EXERCISE DESCRIPTION ▸
Your output must match the data word for word, with every line included.

Saved data entries ▸
##########
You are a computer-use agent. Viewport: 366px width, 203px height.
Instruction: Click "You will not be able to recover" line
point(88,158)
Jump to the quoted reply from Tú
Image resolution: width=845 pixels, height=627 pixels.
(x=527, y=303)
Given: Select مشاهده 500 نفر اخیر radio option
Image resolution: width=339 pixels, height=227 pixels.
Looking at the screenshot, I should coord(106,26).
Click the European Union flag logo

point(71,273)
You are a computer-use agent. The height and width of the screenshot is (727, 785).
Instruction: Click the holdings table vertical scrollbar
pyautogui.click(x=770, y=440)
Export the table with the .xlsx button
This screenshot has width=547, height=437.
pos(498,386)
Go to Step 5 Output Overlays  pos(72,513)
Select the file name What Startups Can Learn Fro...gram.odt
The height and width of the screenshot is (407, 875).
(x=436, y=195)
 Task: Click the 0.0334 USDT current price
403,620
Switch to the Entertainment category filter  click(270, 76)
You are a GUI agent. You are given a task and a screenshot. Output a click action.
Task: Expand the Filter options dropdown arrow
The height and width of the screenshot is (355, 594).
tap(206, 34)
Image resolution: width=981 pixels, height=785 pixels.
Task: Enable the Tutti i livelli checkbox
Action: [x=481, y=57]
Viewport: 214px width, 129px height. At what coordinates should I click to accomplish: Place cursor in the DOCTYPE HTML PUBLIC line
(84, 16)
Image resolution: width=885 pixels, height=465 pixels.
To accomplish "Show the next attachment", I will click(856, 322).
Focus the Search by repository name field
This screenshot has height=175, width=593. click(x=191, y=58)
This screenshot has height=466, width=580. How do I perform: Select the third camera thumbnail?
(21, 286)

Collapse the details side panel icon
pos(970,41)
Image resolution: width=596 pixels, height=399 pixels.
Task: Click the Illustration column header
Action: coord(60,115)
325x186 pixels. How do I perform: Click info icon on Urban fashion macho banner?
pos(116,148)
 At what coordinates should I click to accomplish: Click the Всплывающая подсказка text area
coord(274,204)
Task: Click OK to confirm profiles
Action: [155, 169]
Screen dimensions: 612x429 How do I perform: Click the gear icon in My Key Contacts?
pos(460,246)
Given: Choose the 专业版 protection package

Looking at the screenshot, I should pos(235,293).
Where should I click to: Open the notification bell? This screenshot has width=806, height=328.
##########
TASK RESPONSE ▸
You are a computer-use agent. Viewport: 366px width, 203px height.
Instruction: Click "You will not be able to recover" line
point(88,158)
Jump to the quoted reply from Tú
Image resolution: width=845 pixels, height=627 pixels.
(x=527, y=303)
Given: Select مشاهده 500 نفر اخیر radio option
Image resolution: width=339 pixels, height=227 pixels.
Looking at the screenshot, I should coord(106,26).
Click the European Union flag logo

point(71,273)
You are a computer-use agent. The height and width of the screenshot is (727, 785).
Instruction: Click the holdings table vertical scrollbar
pyautogui.click(x=770, y=440)
Export the table with the .xlsx button
This screenshot has width=547, height=437.
pos(498,386)
Go to Step 5 Output Overlays  pos(72,513)
Select the file name What Startups Can Learn Fro...gram.odt
The height and width of the screenshot is (407, 875).
(x=436, y=195)
 Task: Click the 0.0334 USDT current price
403,620
Switch to the Entertainment category filter  click(270, 76)
You are a GUI agent. You are given a task and a screenshot. Output a click action.
Task: Expand the Filter options dropdown arrow
The height and width of the screenshot is (355, 594).
tap(206, 34)
Image resolution: width=981 pixels, height=785 pixels.
Task: Enable the Tutti i livelli checkbox
Action: [x=481, y=57]
Viewport: 214px width, 129px height. At what coordinates should I click to accomplish: Place cursor in the DOCTYPE HTML PUBLIC line
(84, 16)
Image resolution: width=885 pixels, height=465 pixels.
To accomplish "Show the next attachment", I will click(856, 322).
Focus the Search by repository name field
This screenshot has height=175, width=593. click(x=191, y=58)
This screenshot has height=466, width=580. How do I perform: Select the third camera thumbnail?
(21, 286)

Collapse the details side panel icon
pos(970,41)
Image resolution: width=596 pixels, height=399 pixels.
Task: Click the Illustration column header
Action: coord(60,115)
325x186 pixels. How do I perform: Click info icon on Urban fashion macho banner?
pos(116,148)
 At what coordinates should I click to accomplish: Click the Всплывающая подсказка text area
coord(274,204)
Task: Click OK to confirm profiles
Action: [155, 169]
Screen dimensions: 612x429 How do I perform: Click the gear icon in My Key Contacts?
pos(460,246)
Given: Choose the 专业版 protection package

Looking at the screenshot, I should pos(235,293).
Where should I click to: Open the notification bell? This screenshot has width=806, height=328.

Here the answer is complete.